GSA Annual Meeting in Denver, Colorado, USA - 2016

Paper No. 289-10
Presentation Time: 10:15 AM

LITTLE EVIDENCE FOR ENHANCED PHENOTYPIC EVOLUTION IN EARLY TELEOSTS RELATIVE TO THEIR 'LIVING FOSSIL' SISTER GROUP


CLARKE, John, Department of Earth and Environmental Science, University of Pennsylvania, Hayden Hall, 240 S. 33rd Street, Philadelphia, PA 19104, LLOYD, Graeme T., Department of Biological Sciences, Faculty of Science, Macquarie University, North Ryde, NSW 2109, Australia and FRIEDMAN, Matt, Department of Earth Sciences, University of Oxford, South Parks Road, Oxford, OX1 3AN, United Kingdom, j.clarke.paleo@gmail.com

Neopterygian fishes represent over half of all extant vertebrate species, and comprise the diverse teleost lineage with ~29 000 species and their taxonomically depauperate holostean sister group with 8 species. This pattern of extreme contrast has fuelled notions of teleosts superiority and spawned a plethora of hypothesised drivers for teleost success, including innovations in jaw mechanics, reproductive biology, and most fashionably, the duplicate genomes of teleosts. Importantly, all of these scenarios presuppose enhanced phenotypic diversification in early teleosts.

To test this key assumption, we quantified evolutionary rate and capacity for innovation in size and shape for the first 160 million years (Permian–Early Cretaceous) of neopterygian history. This required the construction of novel size and shape datasets representing almost 500 Mesozoic neopterygian species. Supertrees of over 600 fossil neopterygian species were then constructed from 120 literature topologies to permit phylogenetic comparative analysis. Size and shape rates were quantified using a univariate Bayesian approach, and a multivariate simulation approach, respectively. Phenotypic innovation was examined by quantifying phylogentic signal in reference to rate information.

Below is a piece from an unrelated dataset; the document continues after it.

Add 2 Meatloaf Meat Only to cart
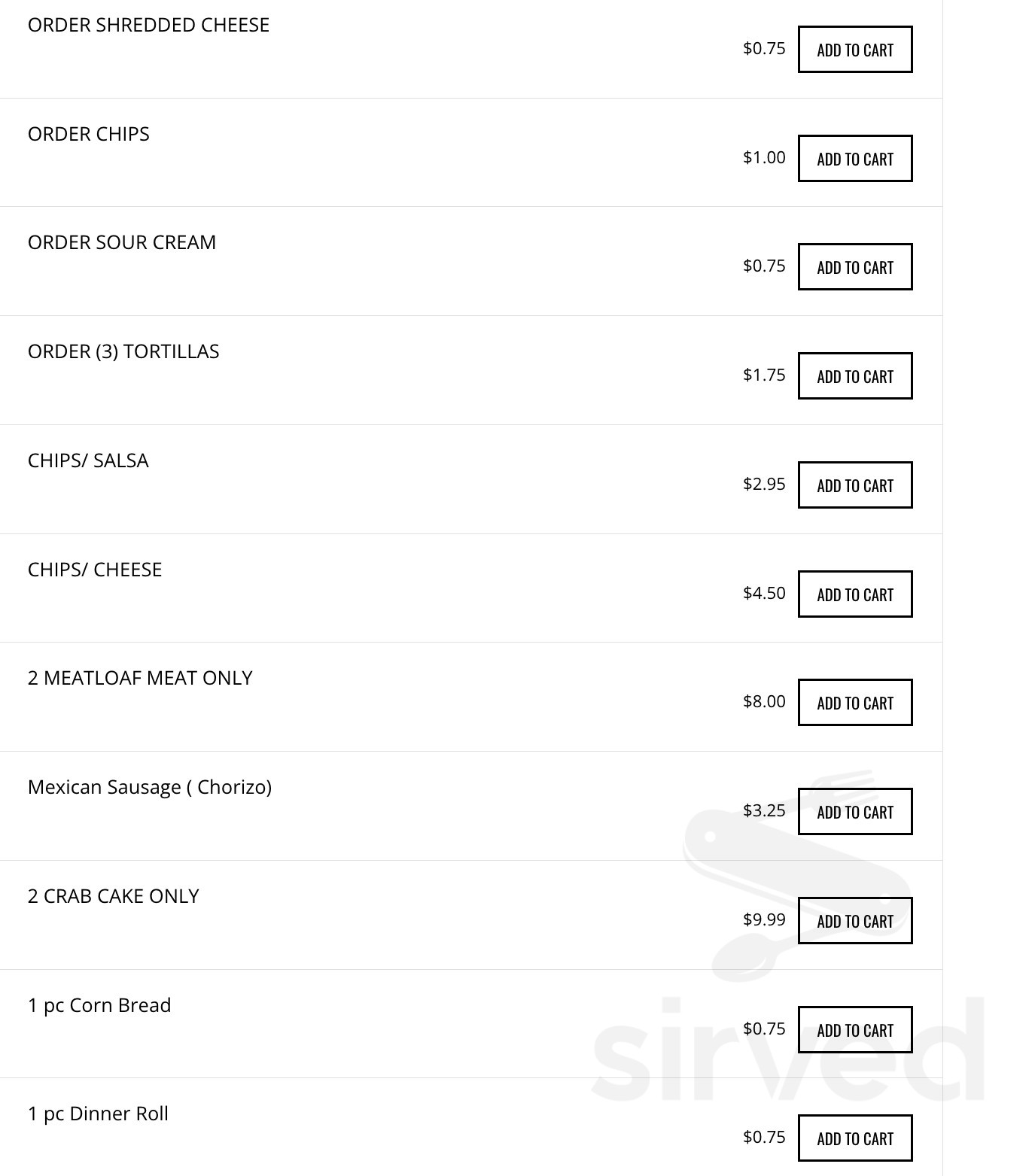 pos(854,703)
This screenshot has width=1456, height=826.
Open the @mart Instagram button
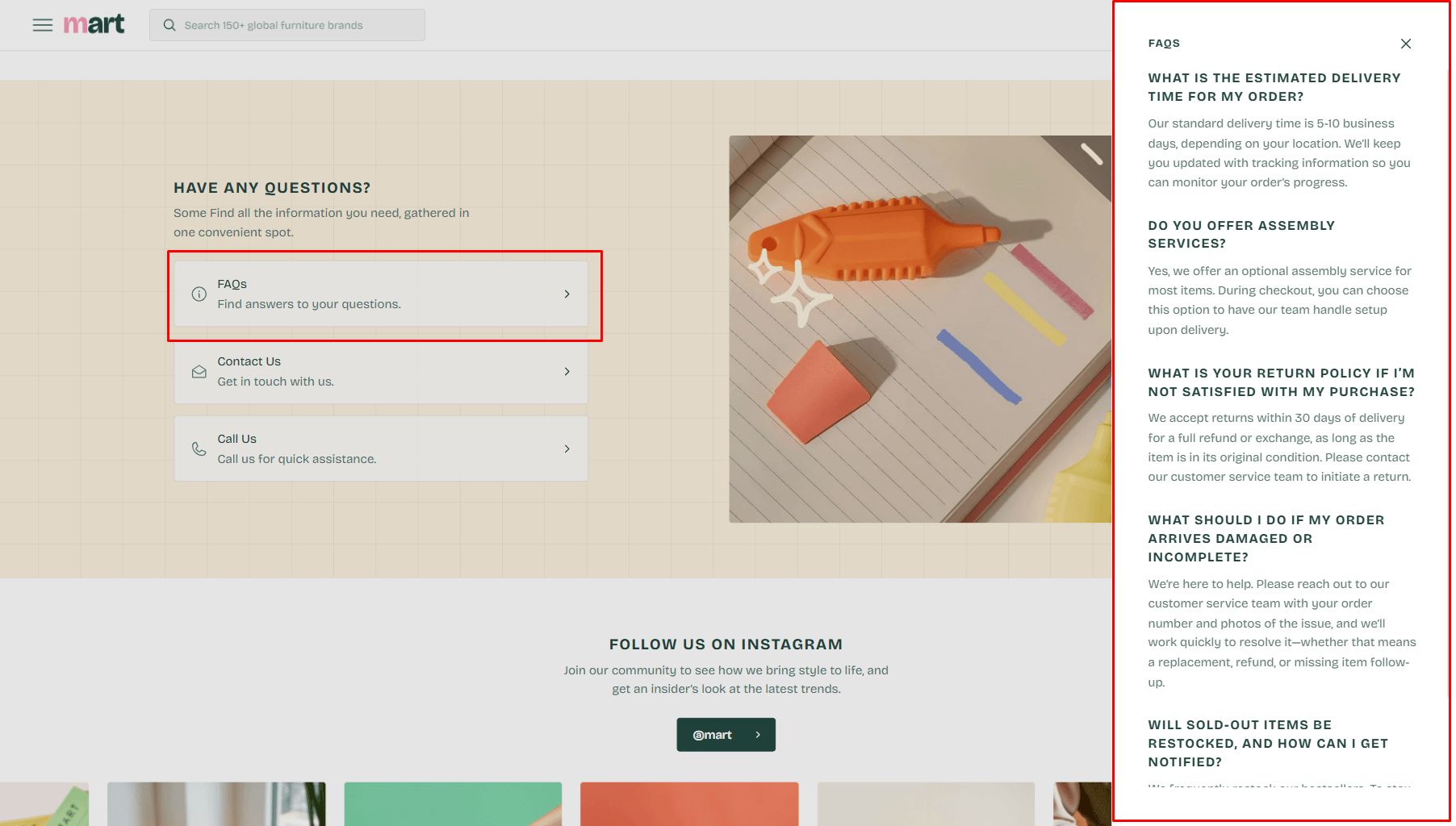click(x=726, y=735)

Early teleosts in sum do not show enhanced phenotypic rates and innovation relative to holosteans. On the contrary, holostean rates and innovation often match or even exceed those of stem-, crown- and total-group teleosts, belying the living fossil reputation of their extant representatives. Furthermore, we find some evidence for heterogeneity within the teleost lineage. Stem teleosts (which may or may not possess duplicate genomes) excel at discovering new body shapes, while early crown teleosts (unequivocally in possession of duplicate genomes) often display higher rates of shape evolution. Importantly, the latter result reflects low rates of shape evolution in stem teleosts relative to all other neopterygian taxa, rather than an exceptional feature of early crown teleosts. Our findings complement those emerging from studies of extant teleosts, which generally fail to detect an association between genome duplication and shifts in rates of lineage diversification.